## EXERCISE BRIEF
Every line that contains the word "agent" should be copied from the records below.

## EXTRACTED RECORDS
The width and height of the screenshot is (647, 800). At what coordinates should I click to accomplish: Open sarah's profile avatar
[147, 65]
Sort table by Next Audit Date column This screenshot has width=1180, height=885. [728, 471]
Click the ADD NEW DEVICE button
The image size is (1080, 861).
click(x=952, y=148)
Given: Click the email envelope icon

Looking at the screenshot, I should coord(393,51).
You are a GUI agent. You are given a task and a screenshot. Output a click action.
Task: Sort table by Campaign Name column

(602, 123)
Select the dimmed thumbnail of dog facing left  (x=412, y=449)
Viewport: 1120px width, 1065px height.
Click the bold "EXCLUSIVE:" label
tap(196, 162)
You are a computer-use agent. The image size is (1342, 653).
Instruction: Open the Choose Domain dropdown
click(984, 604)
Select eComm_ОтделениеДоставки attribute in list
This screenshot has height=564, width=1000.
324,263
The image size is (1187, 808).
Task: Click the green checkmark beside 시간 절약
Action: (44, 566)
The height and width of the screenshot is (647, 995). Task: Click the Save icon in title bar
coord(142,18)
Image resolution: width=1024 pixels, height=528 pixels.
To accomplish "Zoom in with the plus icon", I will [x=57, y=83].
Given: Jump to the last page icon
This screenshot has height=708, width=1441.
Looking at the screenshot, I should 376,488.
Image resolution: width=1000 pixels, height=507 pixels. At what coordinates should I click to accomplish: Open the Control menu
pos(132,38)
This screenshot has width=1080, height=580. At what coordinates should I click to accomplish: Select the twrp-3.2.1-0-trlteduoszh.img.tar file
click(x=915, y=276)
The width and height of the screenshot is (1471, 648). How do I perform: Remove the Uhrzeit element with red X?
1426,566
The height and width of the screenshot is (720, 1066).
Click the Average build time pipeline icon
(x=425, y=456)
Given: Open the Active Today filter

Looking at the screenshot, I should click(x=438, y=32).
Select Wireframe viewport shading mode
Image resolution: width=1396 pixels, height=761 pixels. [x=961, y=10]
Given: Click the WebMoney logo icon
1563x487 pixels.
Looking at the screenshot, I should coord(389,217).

## RESULT
You are a GUI agent. You are given a task and a screenshot. Output a click action.
You are a computer-use agent. The image size is (1342, 653).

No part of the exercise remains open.